■ **Page excerpt**
**********
So, Disarming. Rarely seen in most games, when it is, its either TOTALLY USELESS or HORRIBLY BROKEN. But I am building city guard templates so I can throw up a level appropriate city patrol in seconds. Most squads will consist of (lets say for a party of 4 guards) two sword and board types to soak up damage and bull rush, and 2 pole arm users, one to trip, one to disarm. Now with a Guisarme and Improved trip and a 14 in STR, my guards are getting +6 to their trip. Rather respectable without magic items or spells.

But the disarm guy. Same stats, so medium creature with +2. Takes Improved Disarm which, just like improved trip, grants a nice +4. So thats +6. I gave him a Ranseur, which confers a natural +2 to disarm. Ok, so +8. Thats getting a little high, but not too bad. Then I read this:


The wielder of a two-handed weapon on a disarm attempt gets a +4 bonus on this roll...

So, with 14 str (+2), a Ranseur (+2), Improved Disarm (+4) and the fact that the Ranseur is a two handed weapon (+4), I get +12 to disarm. And disarm doesnt require an attack roll like trip does.

Am I reading all that right? Is disarm REALLY that broken? I mean the tripping polearm, the guisarme, is identical damage but confers no bonus to tripping other than "You can drop the weapon". I dont mind it being that high, but i feel like I am missing something.

Elder_Basilisk
2016-08-11, 05:20 PM
Hi all

So, Disarming. Rarely seen in most games, when it is, its either TOTALLY USELESS or HORRIBLY BROKEN. But I am building city guard templates so I can throw up a level appropriate city patrol in seconds. Most squads will consist of (lets say for a party of 4 guards) two sword and board types to soak up damage and bull rush, and 2 pole arm users, one to trip, one to disarm. Now with a Guisarme and Improved trip and a 14 in STR, my guards are getting +6 to their trip. Rather respectable without magic items or spells.
**********
■ **Available data**
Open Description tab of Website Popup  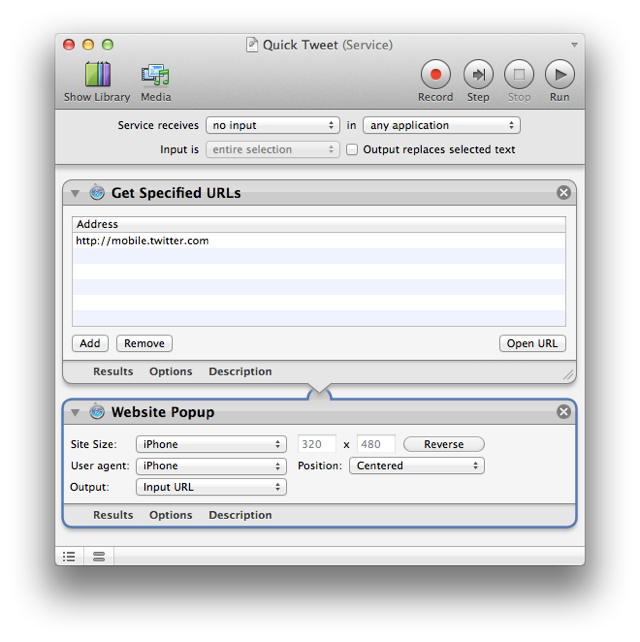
**********
■ **Stated goal A**
In the forum post about disarming, which weapon does the disarming guard carry?
■ **Stated goal B**
List each source of bonus that the forum post about disarming adds up to reach +12 to disarm, with its value.
■ **Stated goal C**
Please carry on the forum post about disarming from the point where it stops.

■ **Answer A**
A Ranseur.

■ **Answer B**
- 14 Strength: +2
- Ranseur: +2
- Improved Disarm: +4
- Two-handed weapon: +4

■ **Answer C**
But the disarm guy. Same stats, so medium creature with +2. Takes Improved Disarm which, just like improved trip, grants a nice +4. So thats +6. I gave him a Ranseur, which confers a natural +2 to disarm. Ok, so +8. Thats getting a little high, but not too bad. Then I read this:



So, with 14 str (+2), a Ranseur (+2), Improved Disarm (+4) and the fact that the Ranseur is a two handed weapon (+4), I get +12 to disarm. And disarm doesnt require an attack roll like trip does.

Am I reading all that right? Is disarm REALLY that broken? I mean the tripping polearm, the guisarme, is identical damage but confers no bonus to tripping other than "You can drop the weapon". I dont mind it being that high, but i feel like I am missing something.

You're not missing much. It really is possible to be that good at disarming very early.

However, you are missing a couple things.
1. Two handed weapons get a bonus to the roll against disarm as well so while the ranseur is very good against a dagger, the +4 cancels out if you're trying to disarm a greatsword.
2. Locked gauntlets, etc give huge bonuses against disarm. So if the PCs don't want to be disarmed, they can ramp their anti-disarm bonus up very high, it just costs them a bit of flexibility to do so.

Sayt
2016-08-11, 05:27 PM
In 3.5, isn't it an opposed check, so the +4 cancels out against other two-handers?

Albions_Angel
2016-08-11, 05:29 PM
Thanks

I wasnt missing the opposed roll or the locked gauntlets, though there was no way for you to know that. My thinking is that its up to my players to keep track of their bonuses and penalties.

That does seem rather odd that it can get so high. If a DM or a group of players focuses on that, they could steam roll the other side. Probably easier for the DM to do as if the players go Disarm, the DM can just throw unarmed opponents. I see now why its considered broken.

"I disarm you"
"Um... I pick up my-"
"AoO!"
"Ow. Well I stab you."
"Ok, I disarm you. Do it again, I dare you."
"Uh, Im just gunna go stand over here."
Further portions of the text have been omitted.